How to get CUPTI metric values for a CUDA program with more than one kernel execution?

Dear CUDA CUPTI developers,

I have a question related to the use of CUPTI API. Please let me know if this is not the right forum for this question.

Please forgive me for this verbose post.

I am using one of the samples ‘callback_metric’ in the directory extras/CUPTI/sample for studying CUPTI API. This sample shows how to use both the callback and metric APIs to record the metric’s events during the execution of a simple kernel, and then use those events to calculate the metric value.

I am using a GPU QuadroK4000 and CUDA6.0 toolkit for my experimental runs on UBUNTU Linux 14.04.

The restriction here is that the CUDA program profiled for CUPTI metrics and events must have just one kernel execution.

I would like to know if this example can be reused to get CUPTI metrics for a CUDA program with more than one kernel execution. For example, if I use the same approach (as in the sample callback_metric) to run the simpleCUFFT example or the radixsortThrust example, I get the following error:

error: too many events collected, metric expects only 2
error: too many events collected, metric expects only 2

Eventually I get other errors and my application (which collects all the Capability 3.x metrics) grinds to a halt. The problem is more than one kernel execution (which violates possibly one current limitation).

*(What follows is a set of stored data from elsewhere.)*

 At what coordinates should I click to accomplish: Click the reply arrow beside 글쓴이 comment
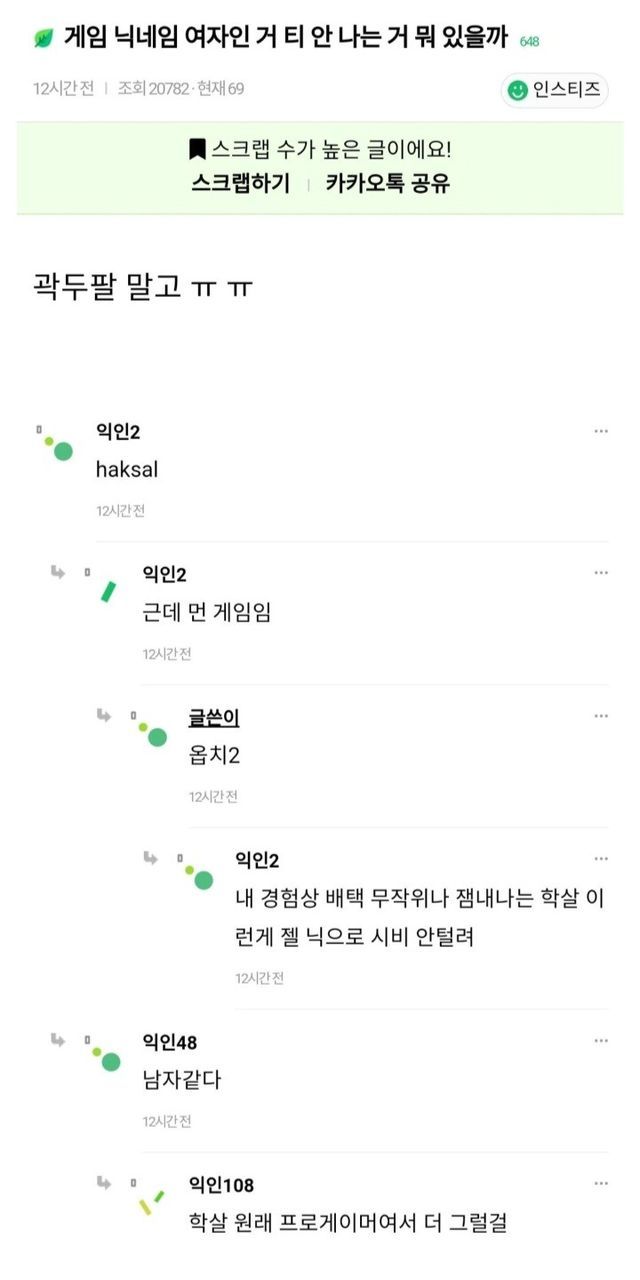click(104, 714)
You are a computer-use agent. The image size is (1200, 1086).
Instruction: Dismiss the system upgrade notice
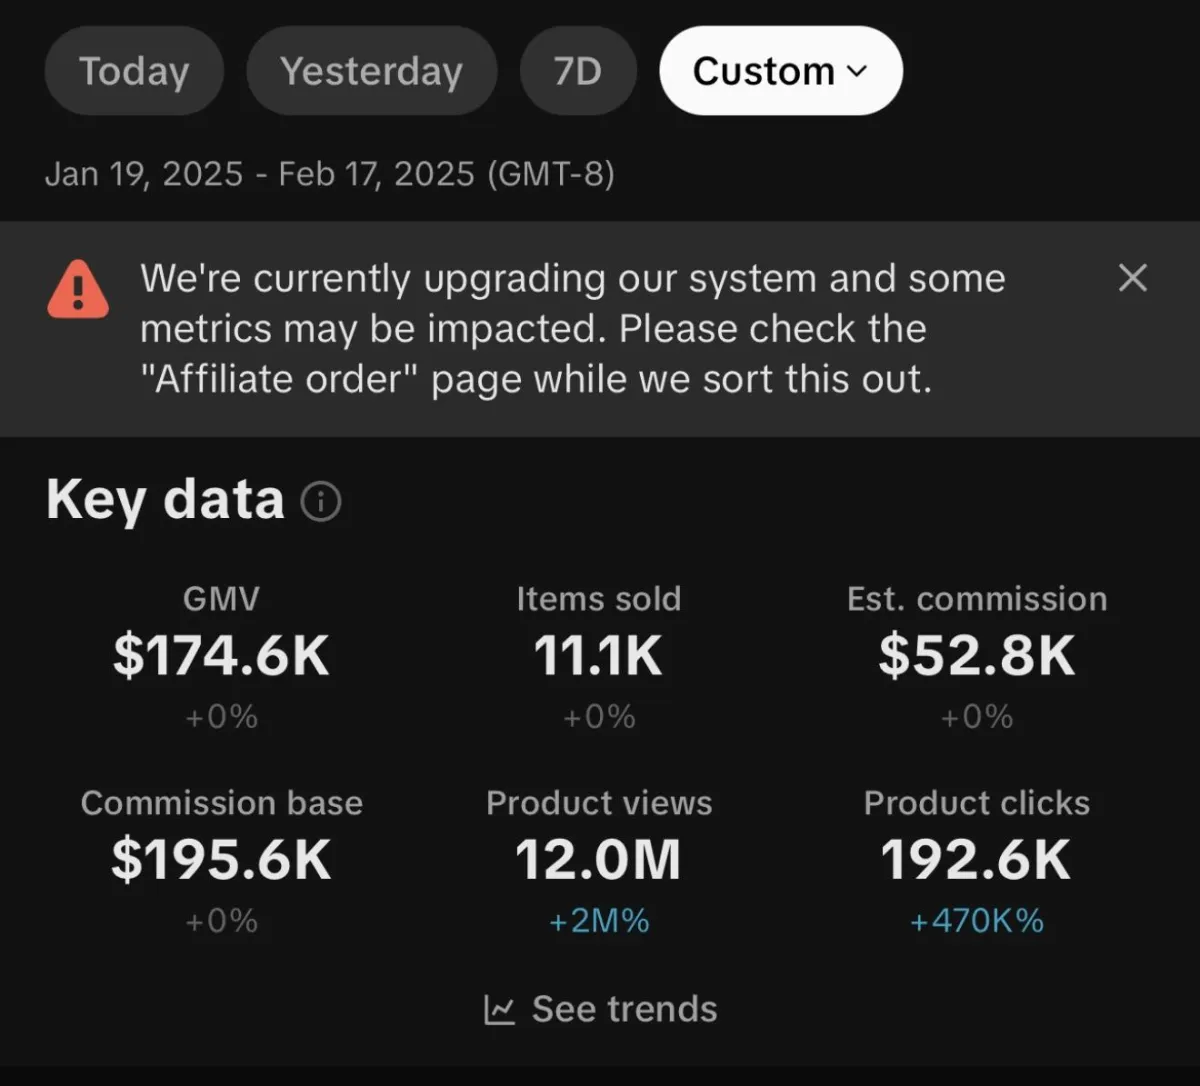1132,278
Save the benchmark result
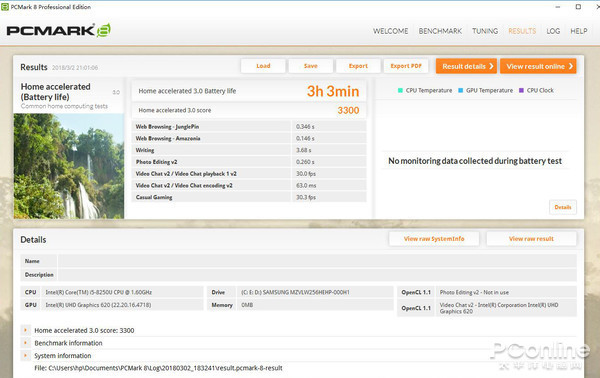The image size is (600, 378). pyautogui.click(x=311, y=66)
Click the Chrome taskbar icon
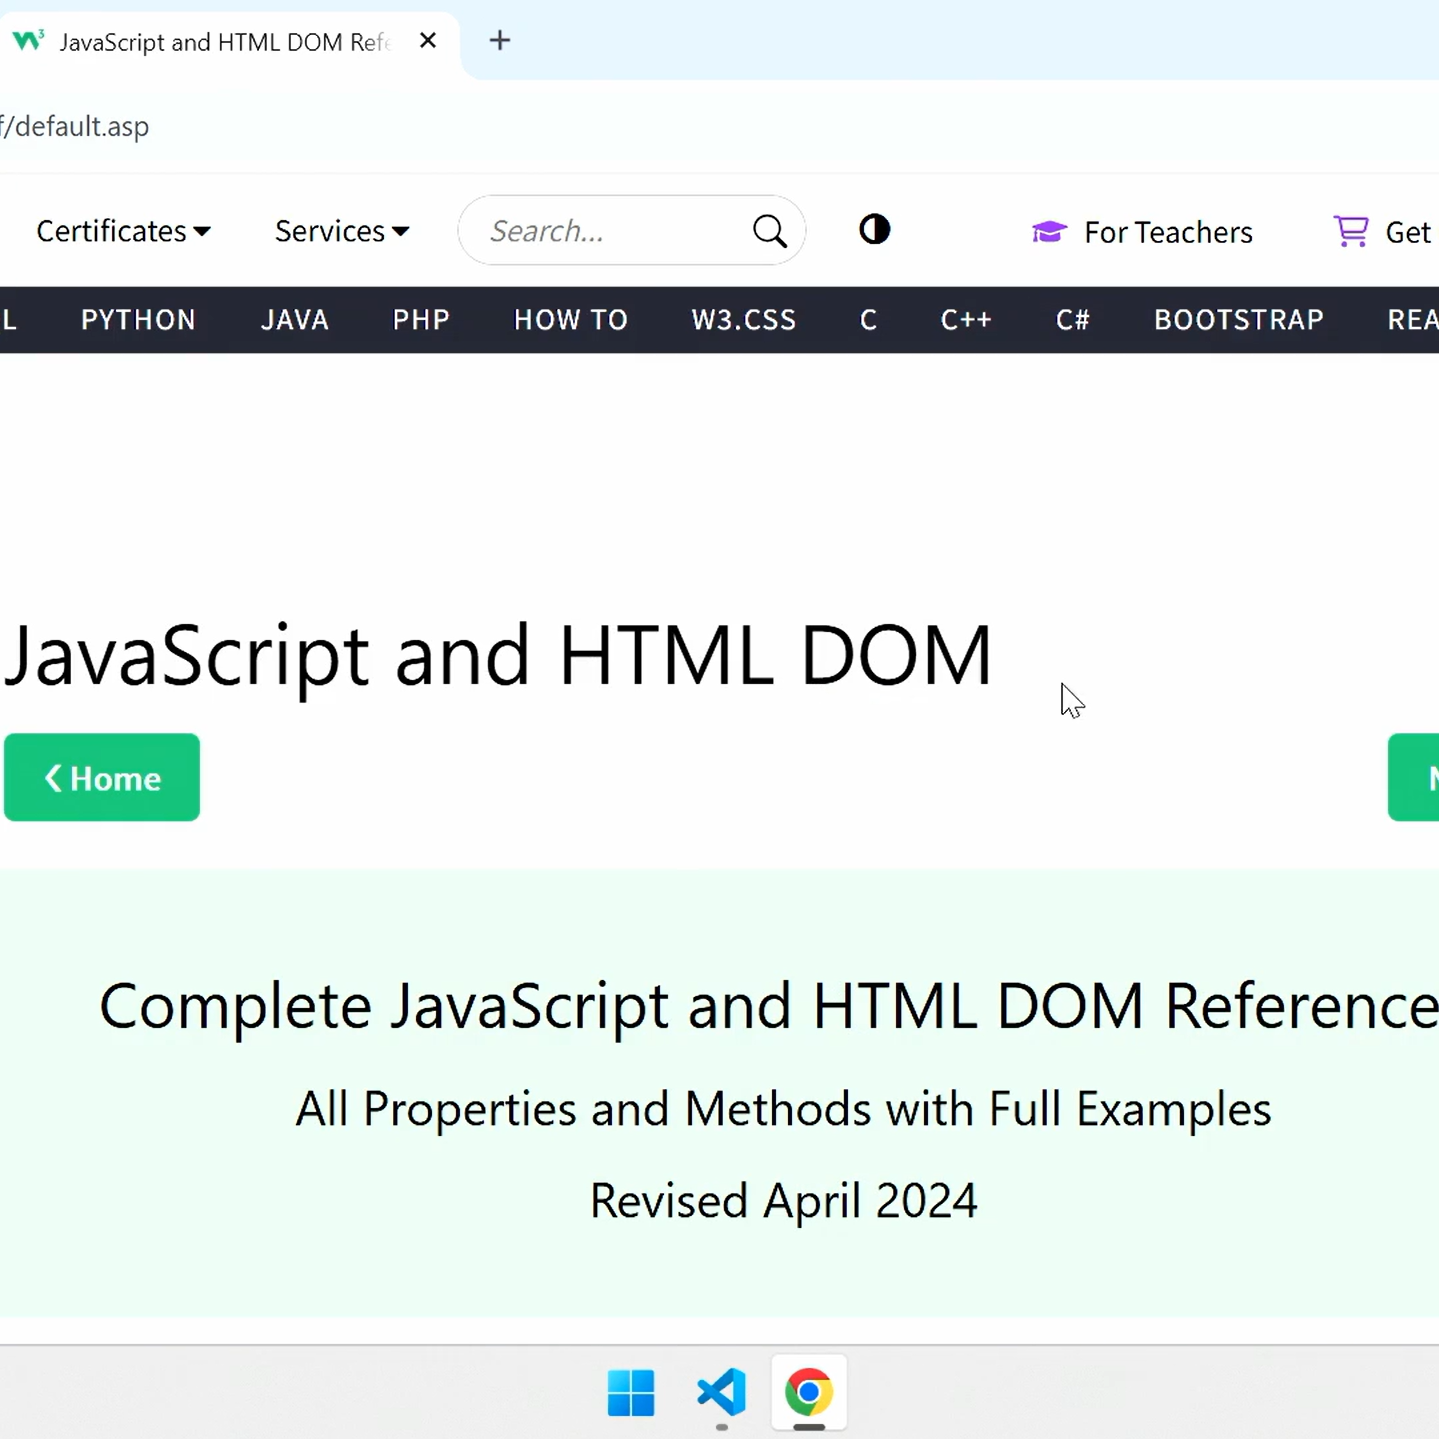The width and height of the screenshot is (1439, 1439). 809,1392
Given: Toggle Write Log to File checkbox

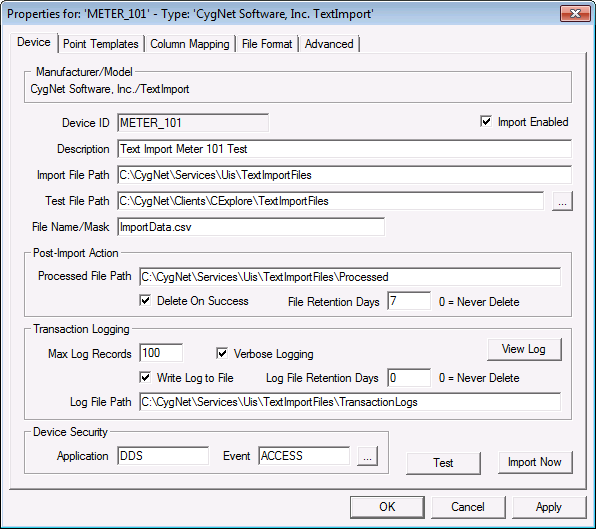Looking at the screenshot, I should (145, 377).
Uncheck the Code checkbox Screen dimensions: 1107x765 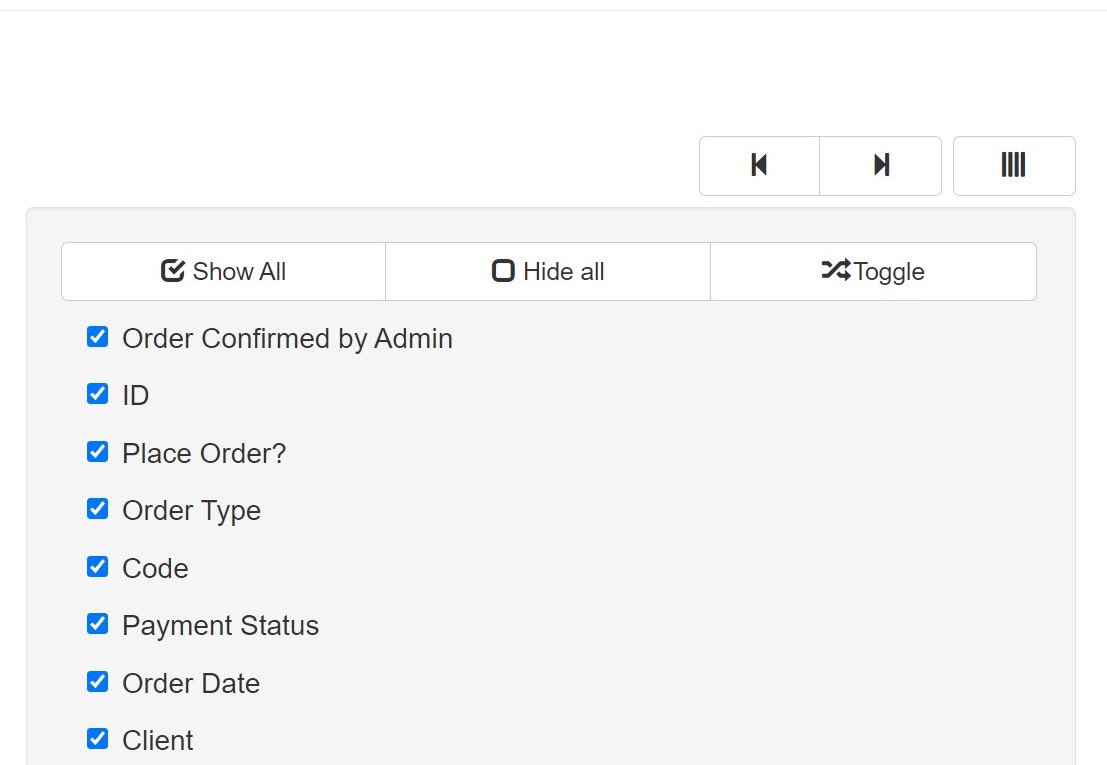[97, 567]
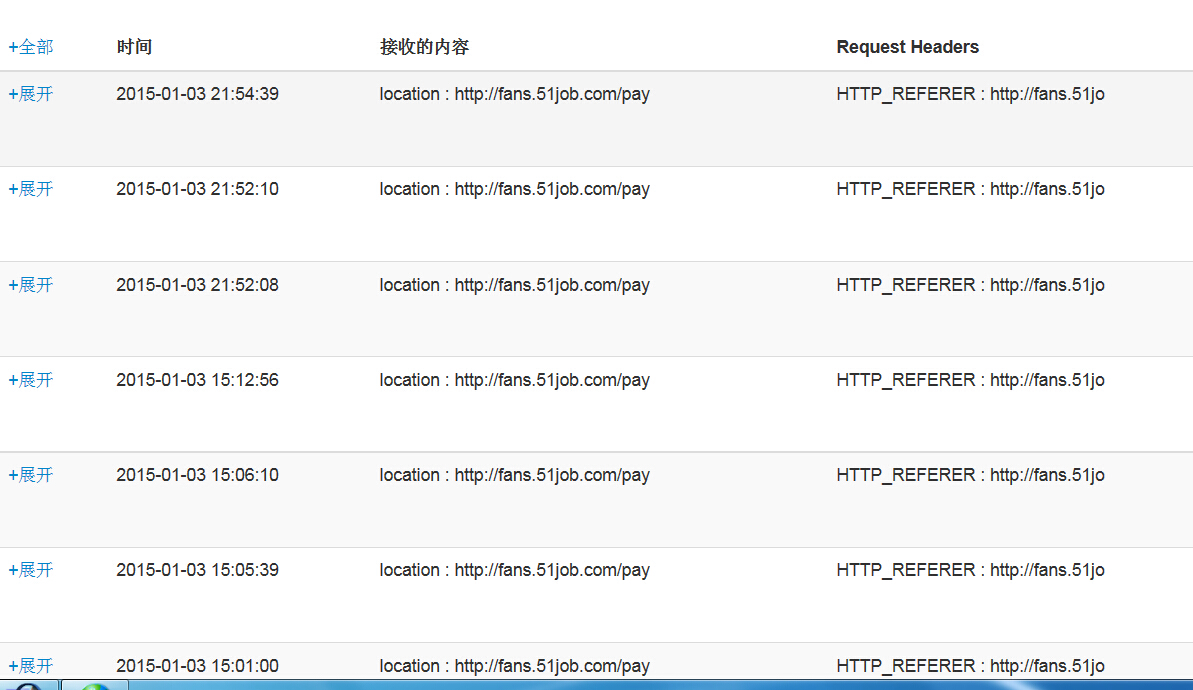
Task: Click the 接收的内容 column header
Action: [x=425, y=47]
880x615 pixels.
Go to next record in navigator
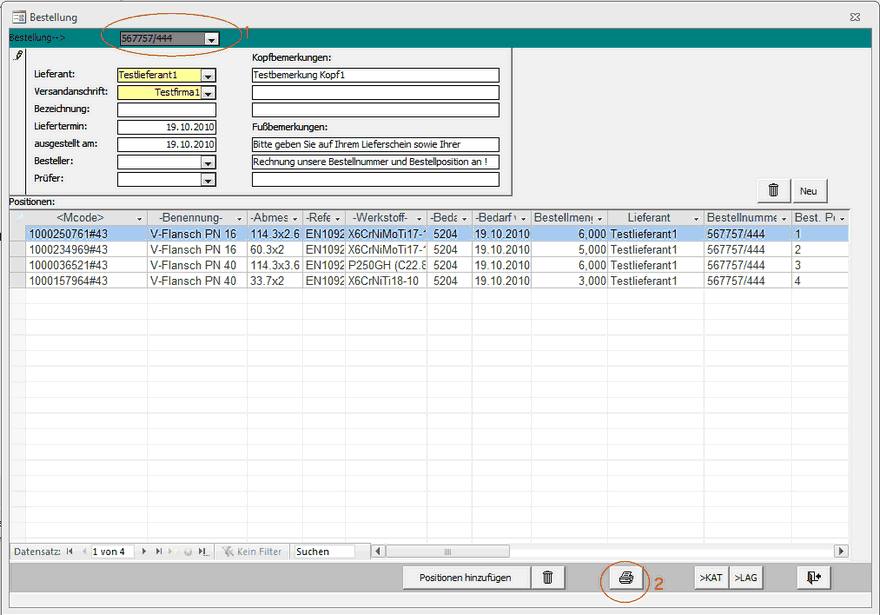coord(145,551)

One approach is as follows:

// setup launch callback for event collection
// allocate space to hold all the events needed for the metric
// get the number of passes required to collect all the events
// needed for the metric and the event groups for each pass
execute_kernel_A(…);
// use all the collected events to calculate the metric value

// setup launch callback for event collection
// allocate space to hold all the events needed for the metric
// get the number of passes required to collect all the events
// needed for the metric and the event groups for each pass
execute_kernel_B(…);
// use all the collected events to calculate the metric value

But this approach gives me metric values for the individual kernel executions and not for the CUDA program (containing these kernel executions). Also, it is incorrect to sum the metric values for all the kernel executions.

Could you please let me know if there is a simple method to get these metric values for a CUDA program containing more than one kernel execution?

Best Regards
Ravi